Official estimates from HM Revenue & Customs project that numbers paying higher rate tax at 40 per cent will plummet from 3.89 million in 2007-08, to only 2.9 million in the present, 2009-10 financial year.
It ends an inexorable rise in those bearing the burden of top rate tax over the past decade. In 1997, there were only just over 2 million on the 40 per cent rate.
The total amount of tax paid by those in the higher rate category is also forecast to tumble, from £91 billion to £75.1 billion. £53.5 billion of the total for this year is expected to come from the 40 per cent marginal rate alone — down from £50.5 billion in 2008-09, HMRC expects.
The fall in the numbers of higher rate taxpayers, and the size of their contribution to the Treasury’s coffers, comes partly due to an increase in the earnings threshold above which the 40 per cent rate applies. This was raised to £37,400 for the present tax year, from £34,800 previously.
But the drastic scale of the decline in those paying the higher rate is driven by, and emphasises, the growing toll from the recession on both earnings and employment.
The spread of pay freezes, and some actual wage cuts as slump hits home is underlined again today by the latest survey of wage deals from Incomes Data Services, the pay consultancy.
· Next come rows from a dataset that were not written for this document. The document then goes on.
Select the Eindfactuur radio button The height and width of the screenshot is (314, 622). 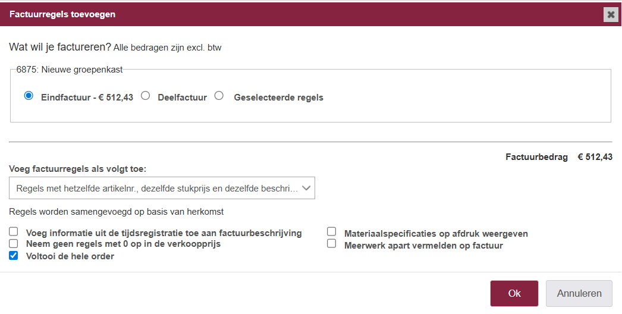point(29,96)
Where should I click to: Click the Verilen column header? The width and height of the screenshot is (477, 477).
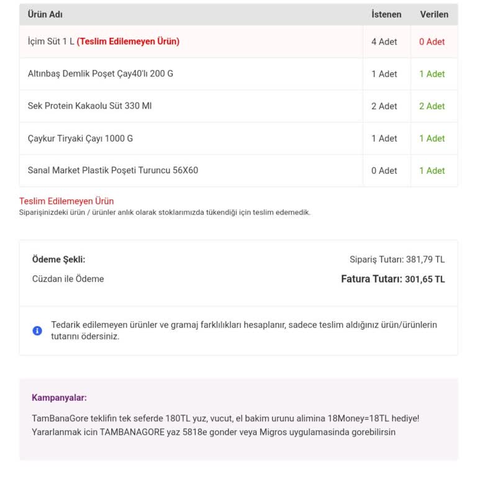tap(434, 14)
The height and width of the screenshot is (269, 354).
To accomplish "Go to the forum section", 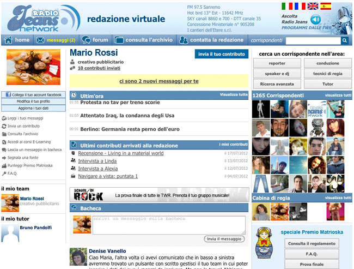I will click(x=95, y=40).
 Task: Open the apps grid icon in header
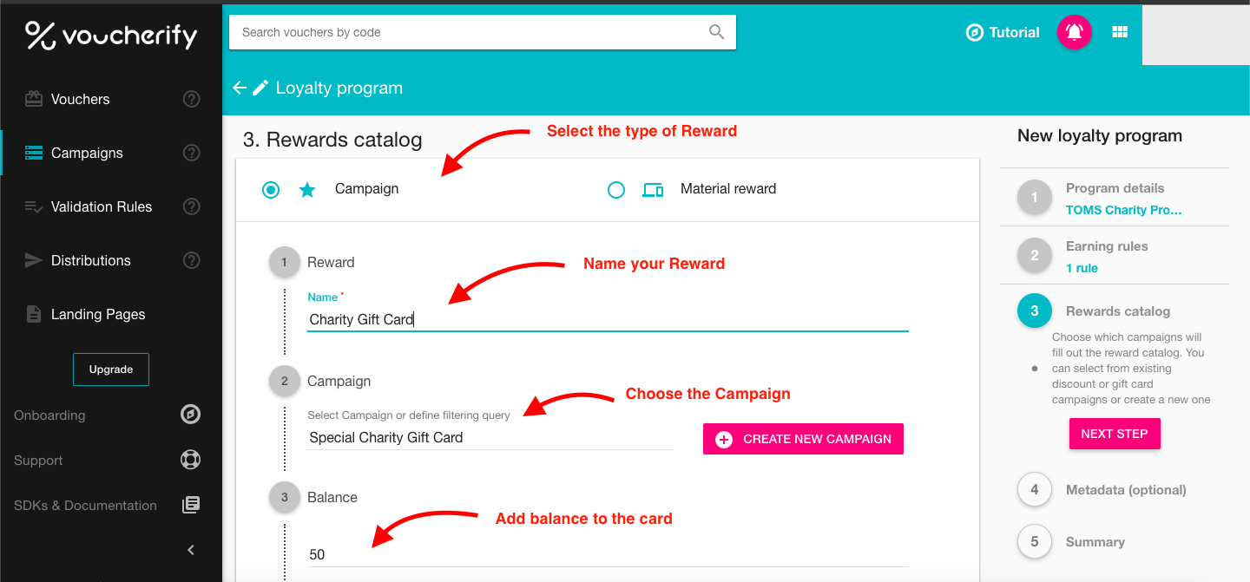(1120, 32)
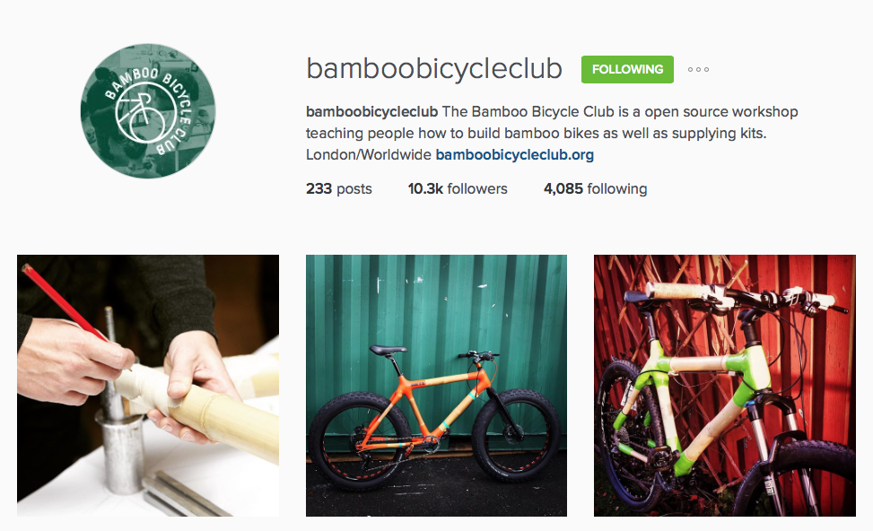The image size is (873, 531).
Task: Show the 10.3k followers list
Action: [458, 188]

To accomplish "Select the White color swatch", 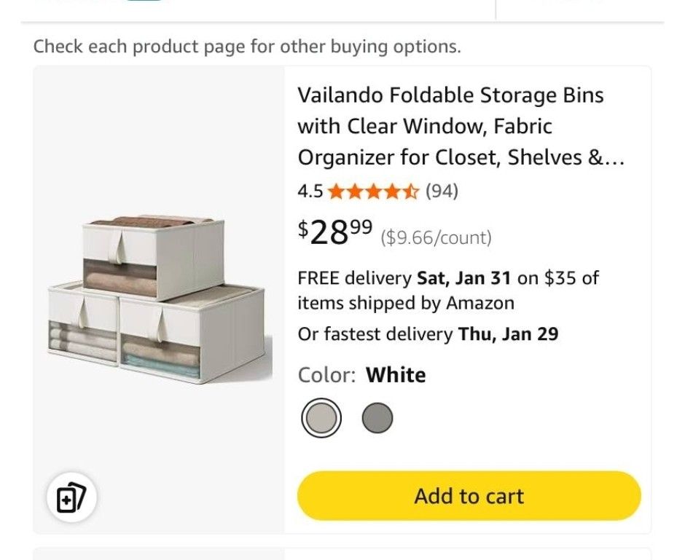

One in three businesses is now holding off from giving staff any pay rise, IDS reports. The average size of new pay deals has sunk from 3 per cent earlier this year to just 2 per cent now, mainly because of a growing number of wage freezes, the consultancy found after study 145 pay settlements made in the three months to April.
Pay for managers at many businesses is being squeezed still harder, with the average management pay deal now worth just 1 per cent, down from 2.4 per cent at the start of the year, a separate IDS study also reports. Further confirmation of the intensifying squeeze on wage packets came in a snapshot of take-home pay from VocaLink, the payments group. It found that average pay growth fell last month to a new low of 1.1 per cent.